Thursday, October 10, 2013

Clinton Global Initiative, Commitment To Action – Alpha & Omega: Breast Cancer Virus, Preventive Vaccine

By Dr. Kathleen T. Ruddy
If we can prevent breast cancer, we ought to try to do so diligently.
Scientists agree, at least 30% of breast cancer is preventable using known and proven risk reduction strategies.  Given this bedrock, we ought to build a fortress of prevention around women at risk – that is, all of us!  Based on this simple arithmetic, I suggest we spend 30% of all breast cancer research dollars working on primary prevention of breast cancer.  At the present time, and as best I can calculate (for these data are not easily retrievable via a Google search), less than 2% of all money spent on breast cancer research focuses on primary prevention.  So we have a long way to go down a road less traveled, don’t we?
Perhaps with the advent of the preventive breast cancer vaccine developed at the Cleveland Clinic in 2010, now funded to begin Phase I studies to see if it is safe for use in women, we can cure at least part of the frantic race for a cure with primary prevention of the disease.  And while I have been, and continue to be a strong proponent of testing this vaccine in clinical trials as soon as possible, I think a cautionary note is in order.  To wit:  the preventive breast cancer vaccine is 100% effective in preventing breast cancer in animals.  It also appears to be completely safe in animals.  But sober scientists and experienced public healthcare leaders like myself know well that not everything that works in mice works in women.  As the Director of the National Institutes of Health, Dr. Francis Collins, said to me in a round table discussion I attended yesterday at the annual meeting of the Clinton Global Initiative, “We’ve cured cancer in mice a thousand times.”  Yes, I know, we’ve been over this rainbow more than once.  Nobel laureates and a heaven of other scientists have been deeply frustrated bringing promising results from the lab to patients in their beds, only to be driven back on a current of discouragement like Nick Carroway in the final scene of the “Great Gatsby”.
So it is with sober eye yet hopeful heart that I support moving the Cleveland Clinic’s preventive breast cancer vaccine into clinical trials via the FDA’s Fast-Track approval process, first instituted during the early years of the AIDS epidemic when treatment for HIV was non-existent.  The FDA’s fast-track process now allows promising new discoveries that address diseases for which therapy is absent or marginal to be brought forward and tested quickly.  Because the Cleveland Clinic’s preventive breast cancer vaccine appears to be especially effective against triple-negative breast cancer, the most aggressive form of the disease for which there is at present no available targeted therapy, it is expected that the FDA will give permission to fast-track the Phase I clinical trials of the vaccine.   Fast-tracking the Cleveland Clinic’s preventive breast cancer vaccine is the “Omega” in my Clinton Global Initiative (CGI) Commitment To Action.  This CGI Commitment To Action is a requirement of every CGI member, a commitment that involves actually doing something, not just talking about something.  President Clinton is not about raising awareness, but about raising the bar and getting people and problems over it.

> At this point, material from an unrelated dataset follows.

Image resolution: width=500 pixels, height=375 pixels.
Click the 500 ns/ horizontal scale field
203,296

So what is the “Alpha” in my CGI Commitment To Action?  It is to answer the question, Does a virus cause breast cancer in women?
At this point, scientists are 75% certain that a virus found in mice and adapted for human transmission is responsible for 40-75% of breast cancer.  Scientific data regarding these two viruses (mouse mammary tumor virus, MMTV, and human mammary tumor virus, HMTV) have been accumulating and converging for more than 100 years.  But not one person I spoke to at the annual meeting of the Clinton Global Initiative in New York City this past week had ever heard of them.  And worse, less than $100,000 per year is given to support this research.  It is my goal to change this sad arithmetic and increase funding for research on the possible viral cause of human breast cancer.  Ignorance on this subject is no longer an option.  Everyone who heard me agreed.  Even Dr. Collins, with whom I discussed the history of this research at length, agreed to look into it when he returned to Bethesda and discover what the National Cancer Institute’s (NCI) position was with regard to this research.  When I told him the NCI was not spending a dime supporting research on the human mammary tumor virus, he looked a bit surprised and assured me he would take it up with Dr. Harold Varmus, Director of the National Cancer Institute, winner of the Nobel Prize, and former tumor virus hunter.

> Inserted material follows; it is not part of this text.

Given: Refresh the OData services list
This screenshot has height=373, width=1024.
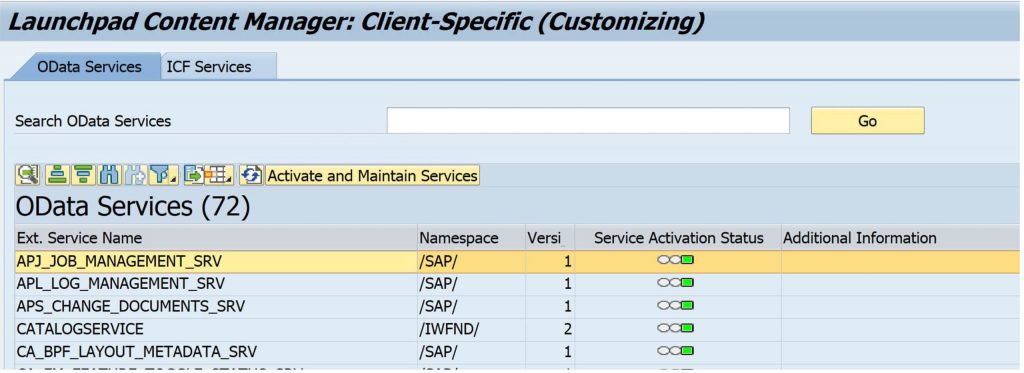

My CGI Commitment To Action, “Alpha & Omega:  Breast Cancer Virus, Preventive Vaccine”, is the culmination of five years of work as a healthcare leader, 24 years of work as a surgeon, and 61 years of work as a woman.  I hope, and fully expect, that my CGI Commitment To Action will galvanize the public and achieve for this research the kind of global attention it deserves.
I am deeply grateful to President Clinton for creating the Clinton Global Initiative, and to Secretary Clinton who, I imagine, helped envision it; and to both of these visionaries for giving me the opportunity to work with them and the most amazing people I have ever met or hope to meet.